A l’heure où « Dunkerque » de Christopher Nolan s’imposait comme le blockbuster de cet été, ce troisième et dernier volet de cette trilogie de « la planète des singes » des années 2010 s’impose haut la main comme l’un des blockbusters les plus audacieux et réussis de 2017.
Toujours avec le cinéaste Matt Reeves derrière la caméra, réalisateur de « Cloverfield » et du précédent volet, ce troisième épisode se place dans la continuité du second, autant sur le plan narratif que dans les choix de mise en scène. César (Andy Serkis, époustouflant derrière son maquillage numérique plus vraie que nature) et son peuple sont désormais en guerre, persécuté par l’armée et un commandant vraiment méchant, une sorte de fanatique religieux joué par un Woody Harrelson tout en finesse, décidé à exterminer les singes. César devient alors une sorte de symbole, un « Moise » qui dirige son peuple vers la liberté et la paix, Matt Reeves fait ici le choix de se concentrer plus sur les singes que sur les humains, là où le second volet opposé les deux points de vue dans une confrontation intelligente. Certaines critiques reprochent à Reeves de délaisser les humains au profit des personnages que l’on suit depuis le premier volet, mais ce n’est pas par défaut, loin de là. Le cinéaste a déjà questionné le point de vue humain dans « l’affrontement » en reprenant le questionnement entamé par « les origines » sous la caméra de Rupert Wyatt qui introduisait la confrontation entre les deux espèces. Reeves poursuit la confrontation de « l’affrontement » avec « Suprématie » en questionnant logiquement le personnage de César et ses tourments
(en donnant une relecture au personnage de Koba (Toby Kebbell, méconnaissable) et sur son point de vue des humains, donnant raison à la bêtise humaine que questionner la rancune de ce personnage qui apparaît dans ce troisième volet comme la part sombre de César)
. Si Reeves ne se concentre que sur le périple enduré par le peuple des singes, c’est parce que les humains ont scellé leur sort dans « l’affrontement » et que « Suprématie » se concentre sur une guerre qui aboutit à une réflexion entamée depuis le premier volet et qui se présente comme une conclusion.
Le cinéaste s’autorise la lenteur dans une mise en scène réfléchie, un véritable road-trip dans une Amérique où la nature a repris ses droits, filmé de manière très classique, comme un western sauvage, avant une deuxième partie qui se présente comme un film de guerre, avec des références à la guerre du Viêtnam (« Apes-pocalypse Now » hante ce film) et une représentation de l’humanité parfois terrifiante, plus sauvage que les singes, dont l’aliénation fait écho à l’Amérique actuelle (la construction d’un mur fait étrangement référence à l’ère Trump).

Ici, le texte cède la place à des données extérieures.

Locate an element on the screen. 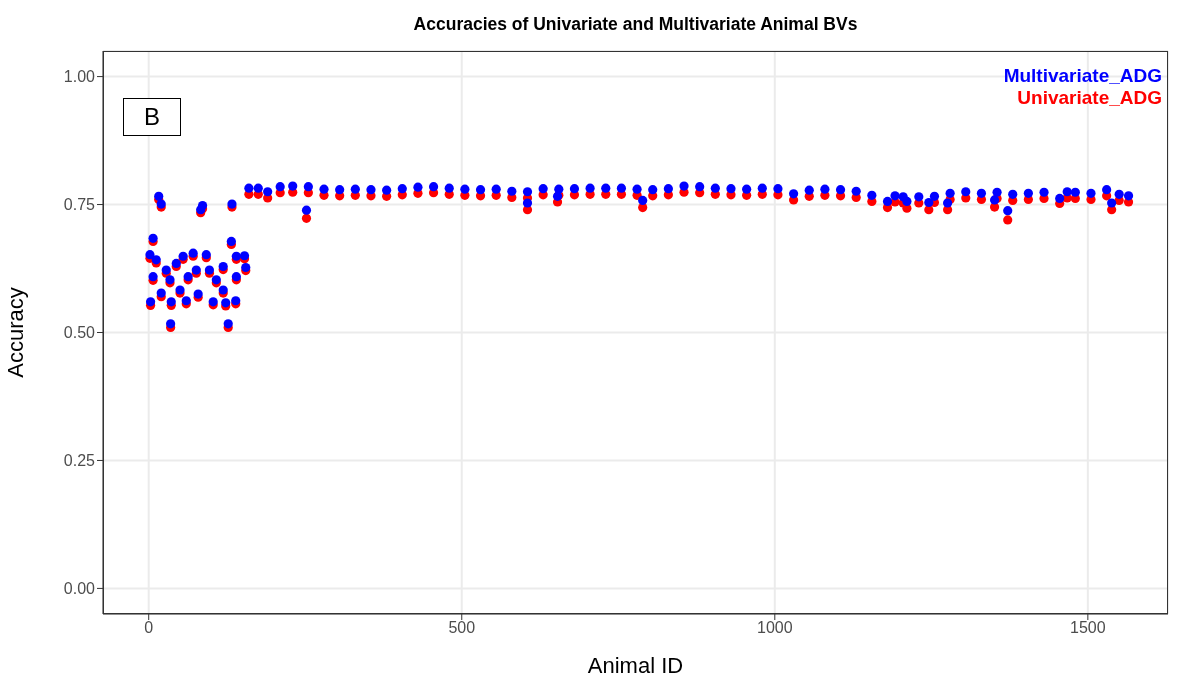 This screenshot has width=1188, height=683. x-tick-label: 1500 is located at coordinates (1088, 628).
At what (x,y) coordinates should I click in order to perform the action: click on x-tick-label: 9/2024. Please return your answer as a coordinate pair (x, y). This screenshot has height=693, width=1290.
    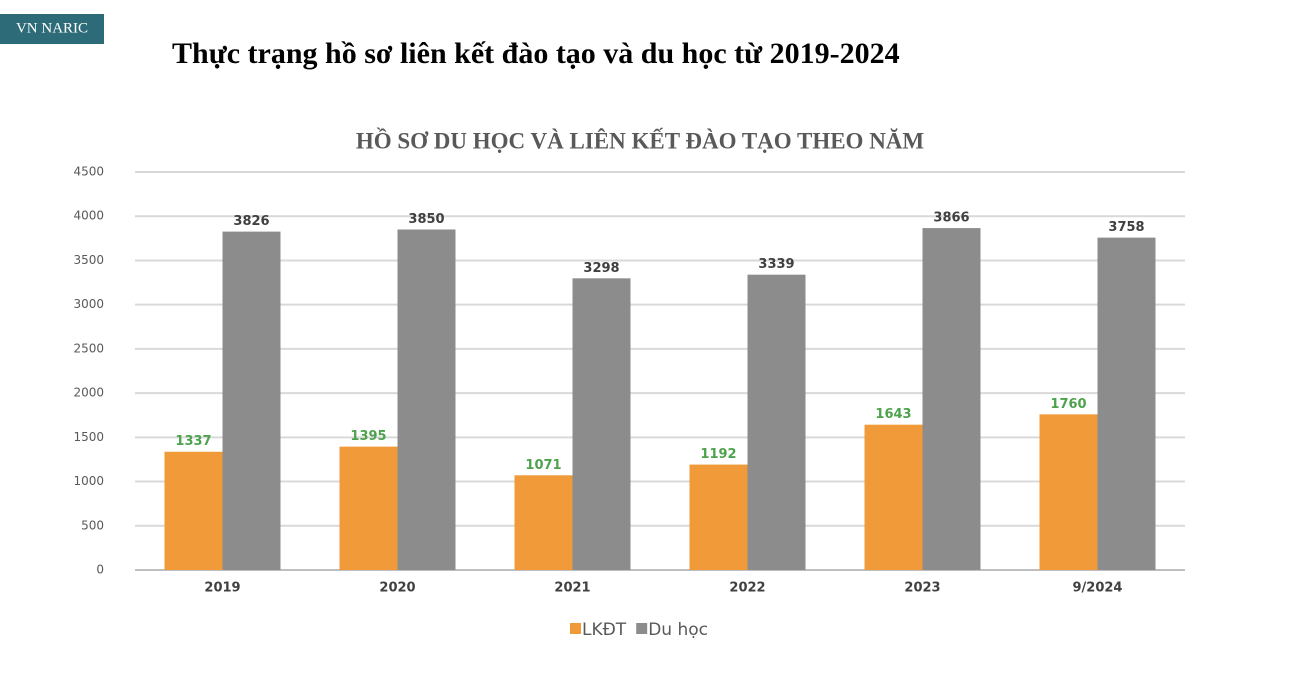
    Looking at the image, I should click on (1098, 588).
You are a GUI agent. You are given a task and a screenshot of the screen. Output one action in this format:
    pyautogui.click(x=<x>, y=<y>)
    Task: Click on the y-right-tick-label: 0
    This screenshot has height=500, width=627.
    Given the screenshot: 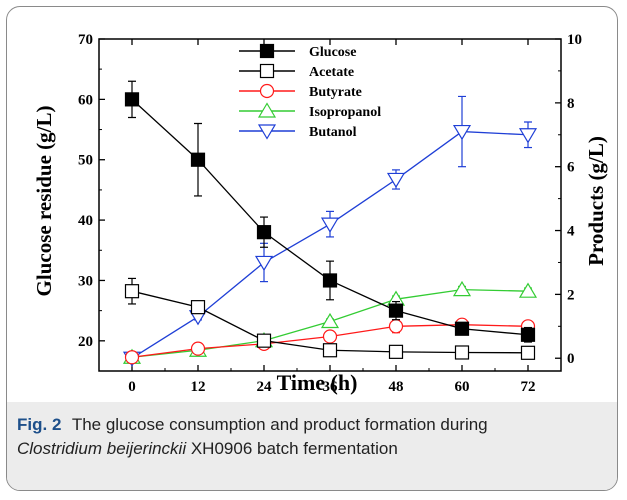 What is the action you would take?
    pyautogui.click(x=571, y=359)
    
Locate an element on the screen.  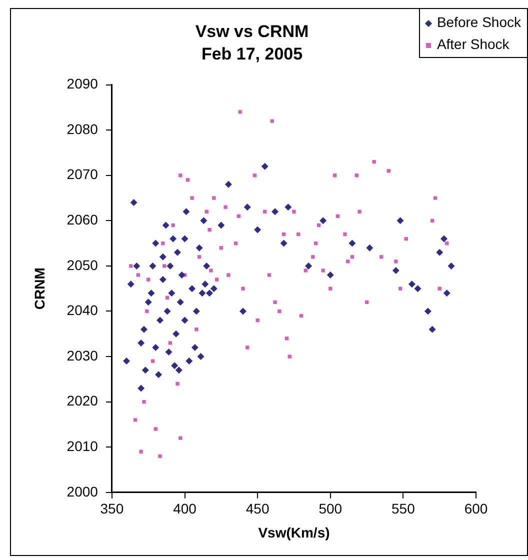
x-tick-label: 450 is located at coordinates (258, 508).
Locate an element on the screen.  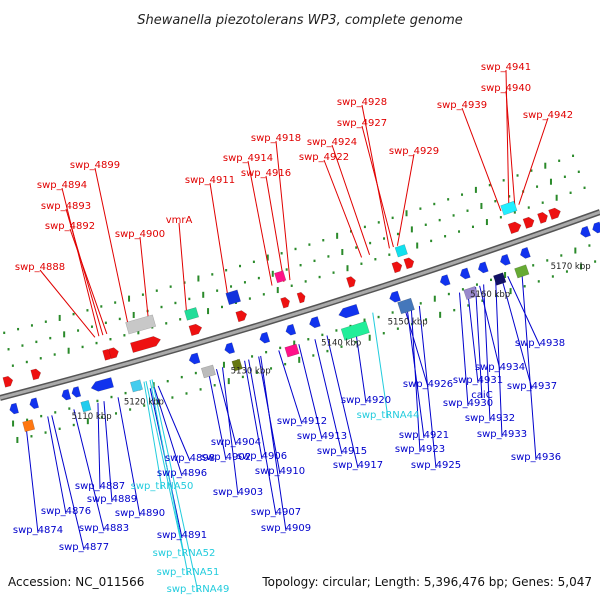
gene-label: swp_4940 is located at coordinates (506, 88).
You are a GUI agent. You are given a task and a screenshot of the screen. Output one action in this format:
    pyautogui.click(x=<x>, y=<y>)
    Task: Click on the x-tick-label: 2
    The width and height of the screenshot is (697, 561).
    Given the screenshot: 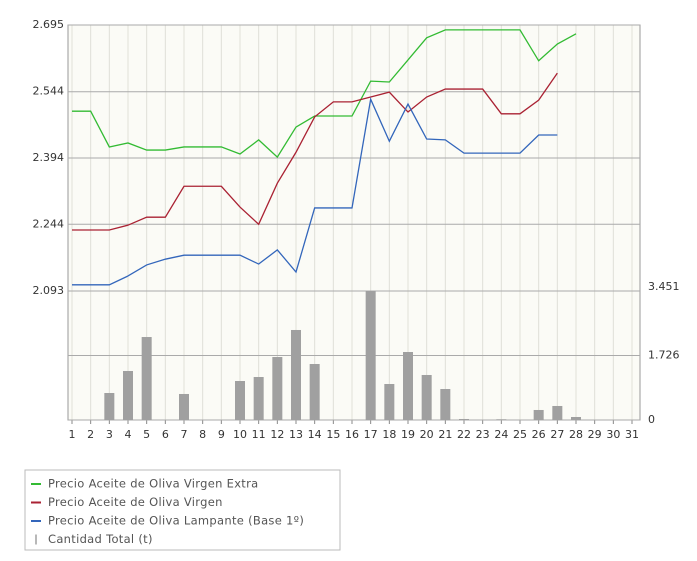 What is the action you would take?
    pyautogui.click(x=90, y=434)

Sur 2h20, Matt Reeves privilégie la contemplation dans une mise en scène intelligente et réfléchie pour que l’explosion du climax résonne plus fort sur le plan émotif, la lenteur pour mieux explorer la part sombre de son héros et les personnages secondaires qui bénéficient d’un développement depuis le premier film soignée (l’attachant personnage de Maurice, sa relation avec la petite Nova est probablement le meilleur développement émotionnel du film avec le personnage de César), pour conclure la trilogie sur un final grandiloquent, certes, mais auquel on adhère complètement après trois films solides.
Matt Reeves conclut la trilogie avec son épisode le plus abouti, formant un tout cohérent avec « l’affrontement » (« les origines » restant avant toutes choses un bon épisode d’introduction), « Suprématie » s’imposant comme un blockbuster audacieux, intelligent, d’un réalisme visuellement magnifique, faisant de cette trilogie un objet filmique respectable dans le paysage Hollywoodien actuel.